Enquanto Herzog levou o filme em cima da uma investigação conduzida pelo policial (Cage), Ferrara coloca H. Keitel nas ruas confiscando dinheiro e drogas das cenas de crime, abusando sexualmente de adolescentes  e ouvindo pelo rádio o resultado de jogos de baseball onde ele apostou dinheiro que ele não tinha. Keitel conduz sua viatura através de um inferninho que ele contribui significativamente para existir e parece não ter nenhuma outra preocupação a não ser satisfazer os próprios vícios e desejos.

Se o filme de Herzog é polêmico, o original de Ferrara é uma ode a depravação: há cenas de nú frontal, uma freira é estuprada em cima do altar da igreja e drogas são consumidas de forma quase didática.

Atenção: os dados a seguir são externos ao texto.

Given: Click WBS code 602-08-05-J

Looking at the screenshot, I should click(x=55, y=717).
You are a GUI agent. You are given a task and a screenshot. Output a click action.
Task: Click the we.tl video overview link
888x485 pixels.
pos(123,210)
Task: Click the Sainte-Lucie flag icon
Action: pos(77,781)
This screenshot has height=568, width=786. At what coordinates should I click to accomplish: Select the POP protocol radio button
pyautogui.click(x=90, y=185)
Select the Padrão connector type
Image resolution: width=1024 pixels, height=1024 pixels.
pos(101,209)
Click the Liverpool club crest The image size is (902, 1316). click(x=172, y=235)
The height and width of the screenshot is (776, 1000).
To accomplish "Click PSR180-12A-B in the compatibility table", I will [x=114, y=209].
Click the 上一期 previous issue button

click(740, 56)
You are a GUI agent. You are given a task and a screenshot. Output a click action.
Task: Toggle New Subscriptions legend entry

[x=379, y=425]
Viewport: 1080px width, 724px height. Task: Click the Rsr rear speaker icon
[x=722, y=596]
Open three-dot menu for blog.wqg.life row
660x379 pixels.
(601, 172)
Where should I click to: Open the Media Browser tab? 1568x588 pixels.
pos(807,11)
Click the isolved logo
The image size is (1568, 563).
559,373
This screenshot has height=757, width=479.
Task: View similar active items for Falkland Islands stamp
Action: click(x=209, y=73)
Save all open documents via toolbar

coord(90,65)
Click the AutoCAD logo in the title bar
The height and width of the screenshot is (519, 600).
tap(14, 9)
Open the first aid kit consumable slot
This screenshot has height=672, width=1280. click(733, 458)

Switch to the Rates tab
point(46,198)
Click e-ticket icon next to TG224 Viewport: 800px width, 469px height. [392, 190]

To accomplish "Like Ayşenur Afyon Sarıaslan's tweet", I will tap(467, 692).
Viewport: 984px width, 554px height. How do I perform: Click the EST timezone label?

Se o bom senso recomenda que esse tipo de filme só deve ser assistido por pessoas que possuam “estômago forte”, também é necessário perceber que o filme usa todos esses elementos com um propósito, que no caso é mostrar as consequências diretas de uma vida de crimes e excessos. Um aviso: nada de final Deus Ex Machina aqui.

A adaptação de Herzog tem um roteiro bem consistente e é muito envolvente mas, em termos de polêmica e de “soco no estômago”, o filme de Ferrara está bem na frente. Por via das dúvidas, assistam os dois, o espetáculo da perversão humana espera por vocês.